Depuis 2000, ce sont plus de 80 000 lits d'hospitalisations dans le public qui ont été fermés. Cela représente une baisse de 25% du nombre de lits en vingt ans.

Louis Soulat parle d’un "effet domino." "Quand on ferme des lits dans les services de soin de suite, les patients qui sont dans les services de cardiologie, de neurologie, d’orthopédie qui ne peuvent pas rentrer chez eux, y demeurent. Les médecins n’ont alors plus de chambre libre pour accueillir les nouveaux malades ou blessés qui ont été admis aux urgences. Ils restent donc aux urgences !"

"Ce 1er juin, décrit le médecin, à l’hôpital, on a une centaine de malades en attente de soins de suite. Et nous, tous les matins, nous devons trouver des lits pour les patients des urgences. Aujourd’hui, il n’y en a que 18. C’est monté jusqu’à 40. Cela veut dire qu’il y a des gens qui passent plus de 12 heures sur un brancard, parfois dans un couloir."

"Et pour couronner le tout, on nous présente un plan de fermeture de lits pour cet été catastrophique : dans certains départements 25% de lits seront fermés, c’est deux fois plus que d’habitude".

Pour permettre aux soignants de prendre des congés, une partie de l’activité programmée est suspendue, mais les professionnels s’inquiètent. "L’été n’est pas passé !"

Le personnel à bout

"On va dans le mur, redoute Kevin Houget du Collectif Inter hôpitaux. Dans les hôpitaux, les cliniques, les Ehpad, les soignants rendent leurs blouses blanches.
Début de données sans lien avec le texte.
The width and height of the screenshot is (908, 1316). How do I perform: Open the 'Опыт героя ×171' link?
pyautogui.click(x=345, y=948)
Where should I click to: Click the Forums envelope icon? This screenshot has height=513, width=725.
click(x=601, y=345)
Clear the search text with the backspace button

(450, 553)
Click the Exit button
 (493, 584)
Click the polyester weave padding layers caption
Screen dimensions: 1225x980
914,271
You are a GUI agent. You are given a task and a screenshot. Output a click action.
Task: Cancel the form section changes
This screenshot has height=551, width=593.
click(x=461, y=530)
Et donc, pour ceux qui restent dans les services, la tâche est de plus en plus compliquée."

"Il faut que les métiers de la santé soient mieux reconnus. Pour que les médecins ne prennent plus cette spécialité, c’est qu’il y a un problème quelque part "s’interroge Sandra Ruzé, "Il y a vraiment un souci".

"Il faut redonner de l’attractivité au métier et arrêter l’hémorragie de personnel" acquiesce Louis Soulat.

Tous redoutent le pire. "Que se passera-t-il si on connait cet été une épidémie comme celle du Covid ou une canicule ?"

La mission d'information sur les urgences, annoncée hier par le Président de la République, irrite les professionnels qui ont l'impression que le diagnostic a été posé depuis longtemps. 


Pour éviter tout risque, Louis Soulat recommande d’appeler le 15 avant de se déplacer vers un service d’urgence. Le service de régulation saura orienter les malades vers les lieux adaptés à leur état de santé.